The proposed framework has been applied to the motions generated by a lunge, however, it is flexible enough to model any functional response given the flexibility of the B-spline basis system. In addition to that multivariate functional response (e.g. considering both the angular motion and translation at the same time) can also be incorporated in the modelling framework.

Although the proposed framework can be used to assess agreement between methods of measurement producing functional responses for many different movements, a sensitivity study of the proposed method is needed to find out which components of the modelling framework are most sensitive for the approach.

Conclusion

In this paper, the agreement between a novel markerless motion capture system and the existing gold standard marker-based system has been assessed for the lower extremity kinematics measurements during a lunge. The assessment of the agreement between the two systems was conducted using the functional responses collected by these two systems in a hierarchical study design. In order to assess the agreement for methods producing functional responses, a novel approach to calculate 95% fLoA using a non-parametric mixed-effects modelling framework has been proposed which allows to calculate 95% fLoA for study designs that an LMM can handle.

Marker-based methods are the gold standard method for measuring three-dimensional kinematics data. A markerless method has been proposed as an convenient and affordable alternative. The level of agreement between the systems, for the angles considered here, was questionable.

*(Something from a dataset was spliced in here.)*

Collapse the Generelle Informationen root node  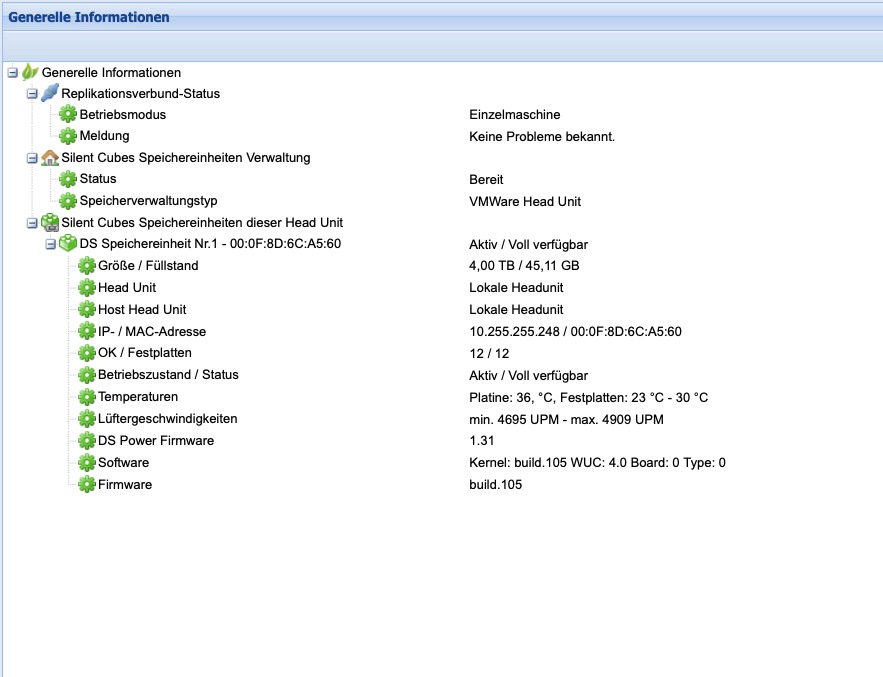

It was found that the markerless motion capture system over-estimated kinematic measurement for most angles. There is a substantial bias between the two methods of measurement for most of the angles during a lunge. To use the markerless system for motion capture one must post-process the measurements to remove this bias. The results of this analysis can be used to provide the frame by frame bias adjustment as needed. However, the difference between these two methods of measurement for an individual measurement is substantially higher for all the angles measured. From this, it can be concluded that the markerless cannot be used instead of marker-based motion capture system, in particular when the angle in question represents an internal/external rotation.